### Exercise goal
Keep to one stretch of the data below, the lines from the one with "[Twitter] (278, 1972)" up to and including the one with "[Share via Facebook] (210, 1283)", and return that stretch exactly.

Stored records

►

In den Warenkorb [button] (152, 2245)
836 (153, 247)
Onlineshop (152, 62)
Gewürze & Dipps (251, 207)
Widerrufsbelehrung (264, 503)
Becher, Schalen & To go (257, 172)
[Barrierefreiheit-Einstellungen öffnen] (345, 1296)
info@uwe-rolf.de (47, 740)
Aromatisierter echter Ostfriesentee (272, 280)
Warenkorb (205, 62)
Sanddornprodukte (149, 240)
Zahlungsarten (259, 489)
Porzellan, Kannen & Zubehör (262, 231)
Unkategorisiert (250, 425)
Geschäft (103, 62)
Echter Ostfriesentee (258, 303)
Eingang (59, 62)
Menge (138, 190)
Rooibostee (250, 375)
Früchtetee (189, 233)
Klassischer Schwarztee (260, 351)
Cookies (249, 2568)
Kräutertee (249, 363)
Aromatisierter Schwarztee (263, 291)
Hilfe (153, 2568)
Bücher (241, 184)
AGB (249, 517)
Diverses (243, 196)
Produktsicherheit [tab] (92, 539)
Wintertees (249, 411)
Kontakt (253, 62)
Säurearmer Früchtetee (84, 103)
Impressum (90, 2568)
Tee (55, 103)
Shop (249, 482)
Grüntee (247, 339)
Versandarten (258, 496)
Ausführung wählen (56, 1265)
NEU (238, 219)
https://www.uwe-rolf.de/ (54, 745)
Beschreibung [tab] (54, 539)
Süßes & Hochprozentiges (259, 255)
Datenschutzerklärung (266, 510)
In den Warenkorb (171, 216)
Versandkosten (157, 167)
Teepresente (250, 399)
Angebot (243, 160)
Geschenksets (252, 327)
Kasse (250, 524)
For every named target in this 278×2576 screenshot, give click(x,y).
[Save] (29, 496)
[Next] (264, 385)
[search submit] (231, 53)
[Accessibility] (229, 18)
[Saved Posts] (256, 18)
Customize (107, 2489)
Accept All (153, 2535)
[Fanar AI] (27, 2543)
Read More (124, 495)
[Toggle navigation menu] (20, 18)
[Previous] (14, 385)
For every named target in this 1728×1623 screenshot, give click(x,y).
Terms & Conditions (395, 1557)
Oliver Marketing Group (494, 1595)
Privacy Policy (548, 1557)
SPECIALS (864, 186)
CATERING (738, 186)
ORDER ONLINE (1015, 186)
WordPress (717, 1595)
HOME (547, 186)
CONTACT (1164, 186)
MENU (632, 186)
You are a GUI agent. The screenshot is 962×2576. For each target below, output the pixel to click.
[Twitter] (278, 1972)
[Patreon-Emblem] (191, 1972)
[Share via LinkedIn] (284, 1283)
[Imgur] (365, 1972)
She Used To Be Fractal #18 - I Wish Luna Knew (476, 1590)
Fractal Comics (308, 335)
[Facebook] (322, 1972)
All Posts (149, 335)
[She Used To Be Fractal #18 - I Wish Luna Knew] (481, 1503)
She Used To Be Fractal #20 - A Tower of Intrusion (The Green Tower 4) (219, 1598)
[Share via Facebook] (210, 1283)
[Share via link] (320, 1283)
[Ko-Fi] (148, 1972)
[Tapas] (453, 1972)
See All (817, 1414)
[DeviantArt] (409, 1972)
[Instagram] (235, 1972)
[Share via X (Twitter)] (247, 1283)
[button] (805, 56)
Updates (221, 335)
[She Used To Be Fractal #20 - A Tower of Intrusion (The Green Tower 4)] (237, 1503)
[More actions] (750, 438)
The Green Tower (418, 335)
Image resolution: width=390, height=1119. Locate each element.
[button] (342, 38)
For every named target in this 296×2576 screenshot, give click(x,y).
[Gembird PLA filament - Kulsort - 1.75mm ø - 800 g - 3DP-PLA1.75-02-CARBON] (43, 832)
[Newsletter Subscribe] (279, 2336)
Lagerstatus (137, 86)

◄

### Written solution
[Twitter] (278, 1972)
[Patreon-Emblem] (191, 1972)
[Share via LinkedIn] (284, 1283)
[Imgur] (365, 1972)
She Used To Be Fractal #18 - I Wish Luna Knew (476, 1590)
Fractal Comics (308, 335)
[Facebook] (322, 1972)
All Posts (149, 335)
[She Used To Be Fractal #18 - I Wish Luna Knew] (481, 1503)
She Used To Be Fractal #20 - A Tower of Intrusion (The Green Tower 4) (219, 1598)
[Share via Facebook] (210, 1283)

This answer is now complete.